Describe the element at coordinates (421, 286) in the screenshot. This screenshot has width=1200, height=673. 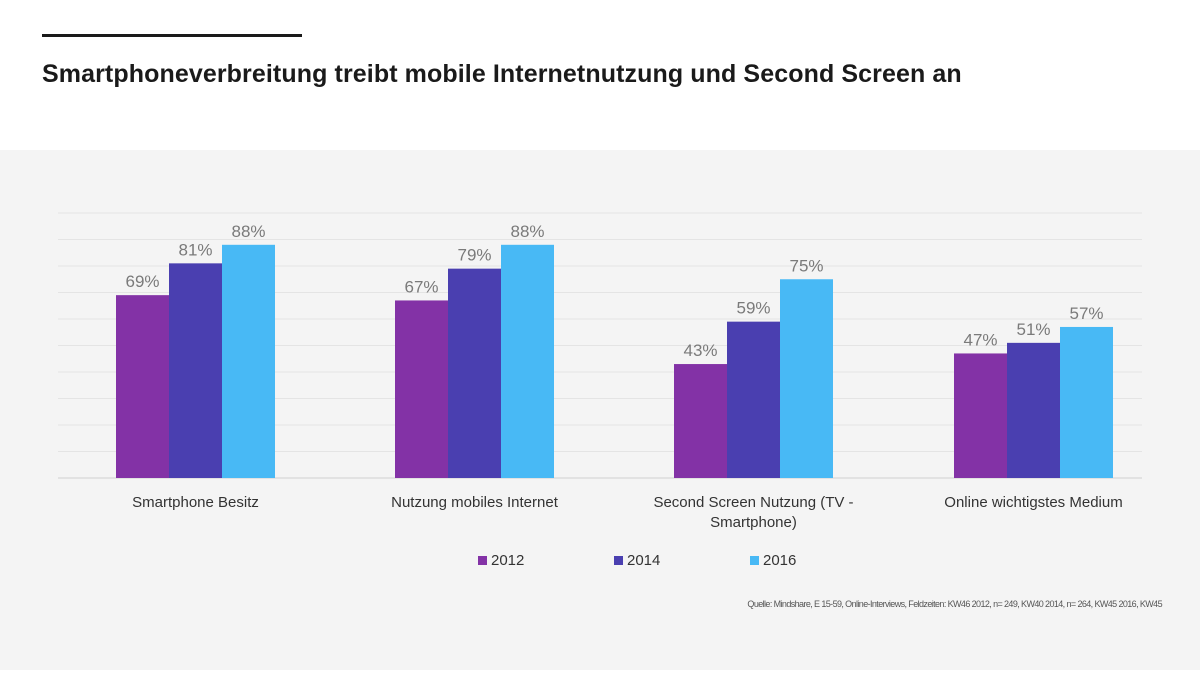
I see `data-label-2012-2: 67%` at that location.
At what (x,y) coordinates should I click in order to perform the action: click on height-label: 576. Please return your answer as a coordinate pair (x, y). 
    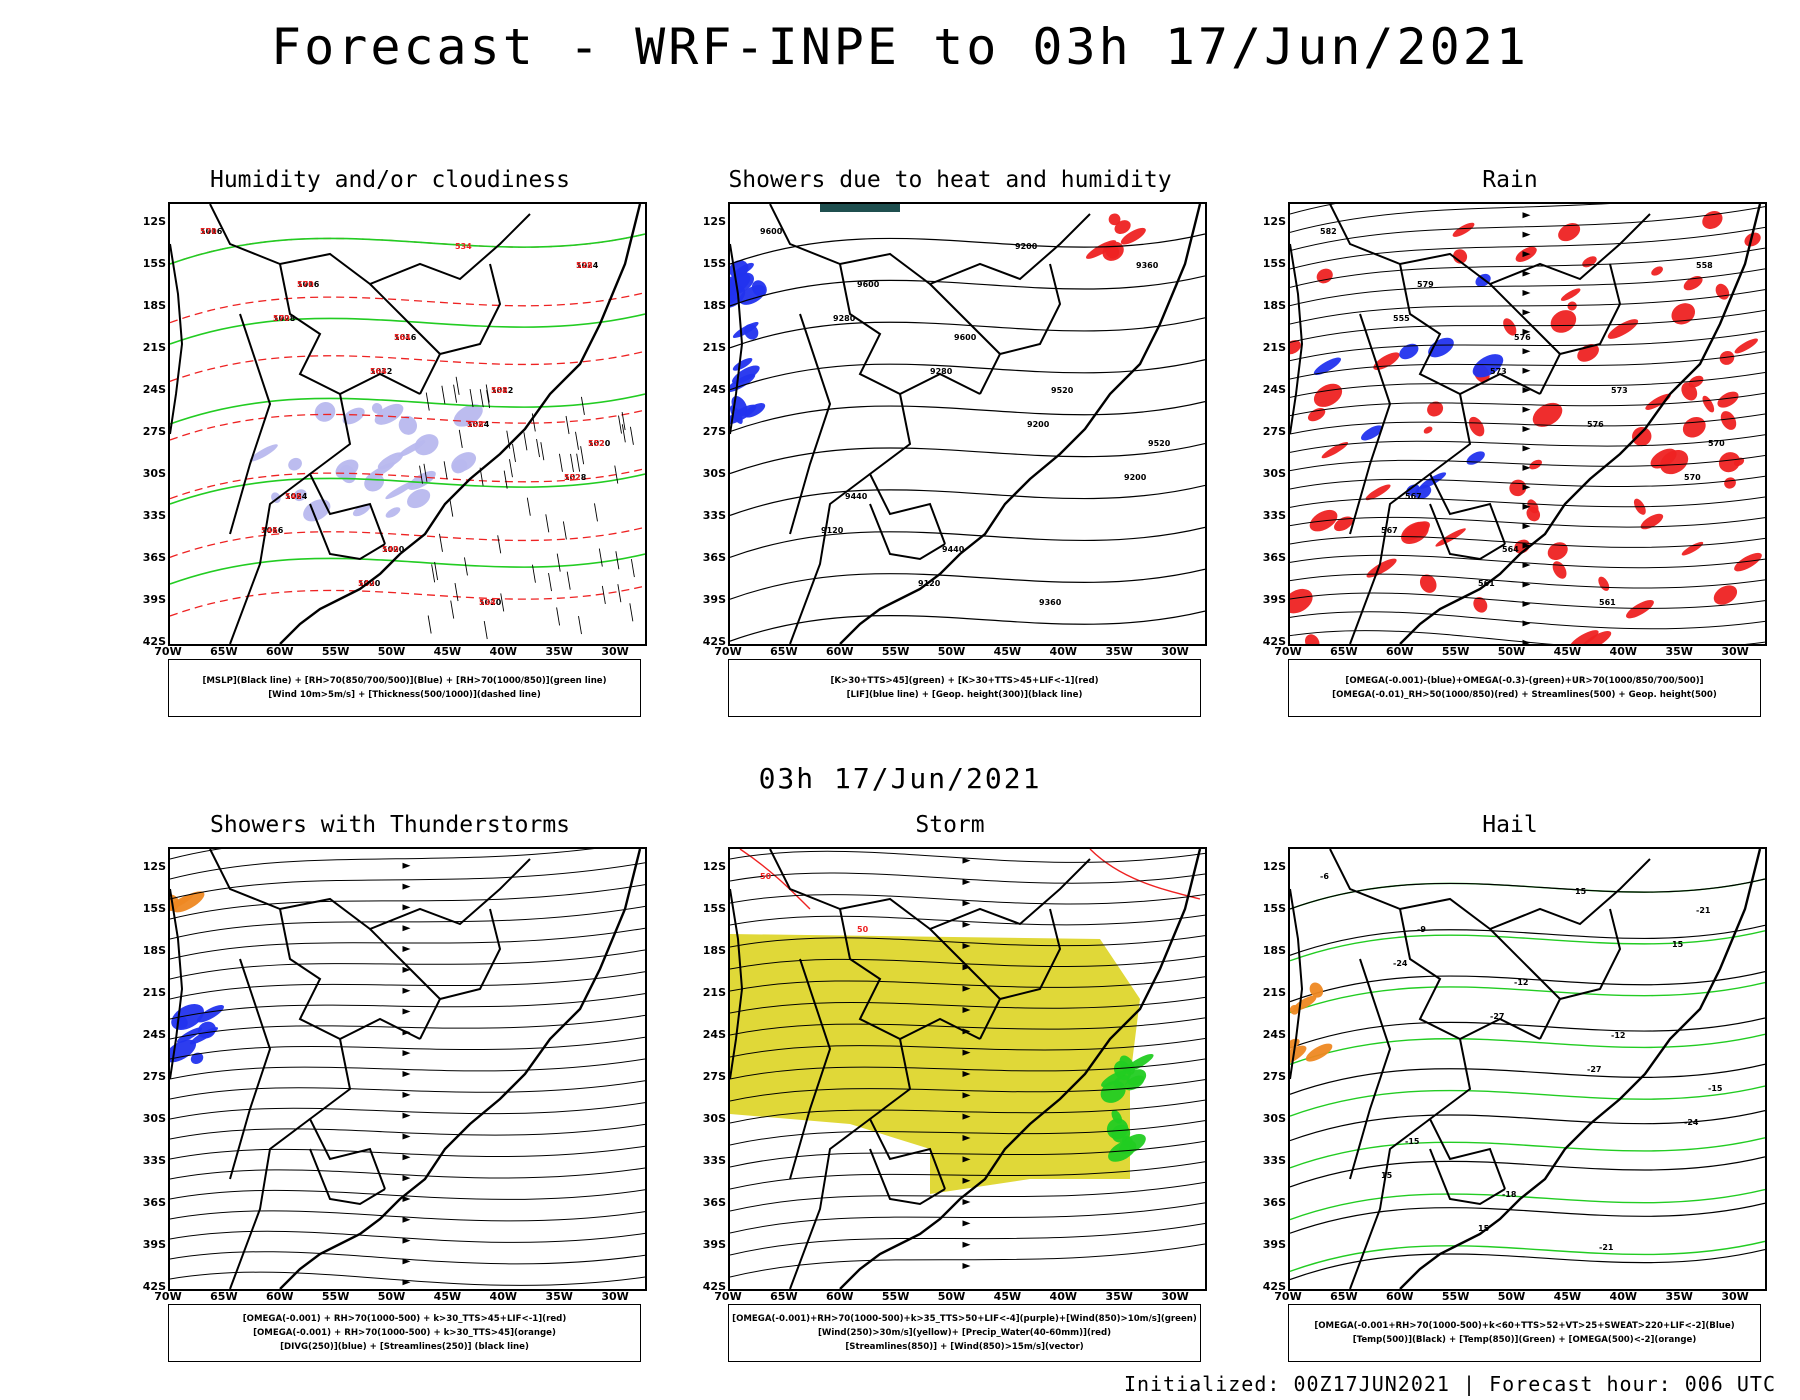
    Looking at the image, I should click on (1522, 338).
* * *
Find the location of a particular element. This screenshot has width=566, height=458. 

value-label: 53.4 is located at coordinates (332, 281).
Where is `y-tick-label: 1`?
--
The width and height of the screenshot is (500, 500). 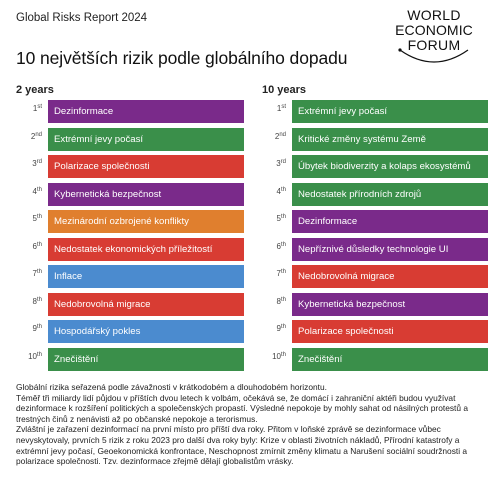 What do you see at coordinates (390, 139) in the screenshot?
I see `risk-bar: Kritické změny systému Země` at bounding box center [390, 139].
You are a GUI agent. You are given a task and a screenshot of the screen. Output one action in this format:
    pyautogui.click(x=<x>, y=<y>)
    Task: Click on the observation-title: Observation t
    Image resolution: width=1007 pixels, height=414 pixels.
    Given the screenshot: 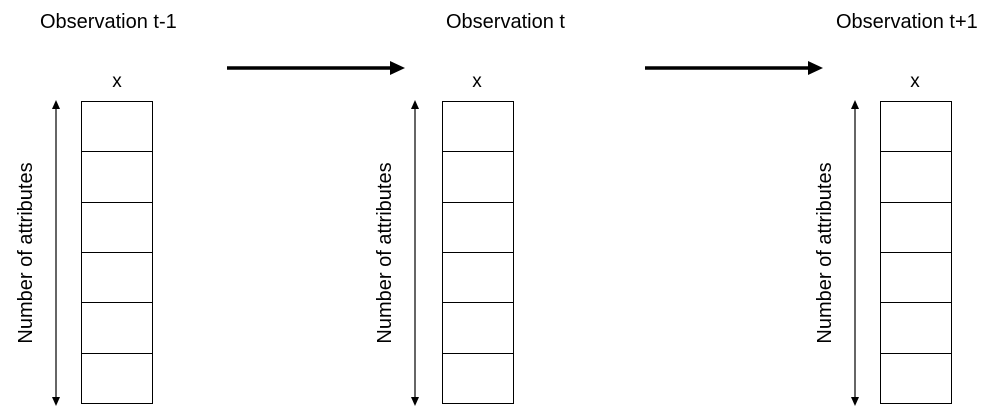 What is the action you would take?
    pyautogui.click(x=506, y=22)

ACTIVITY
Pull out each line from the items above that contains the word "label", and copy those lines unchanged.

SOLUTION FOR THIS PROBLEM
I see `data-label-2012-2: 67%` at that location.
At what (x,y) coordinates should I click in order to perform the action: click on height-label: 576. Please return your answer as a coordinate pair (x, y). 
value-label: 53.4 is located at coordinates (332, 281).
Where is `y-tick-label: 1`?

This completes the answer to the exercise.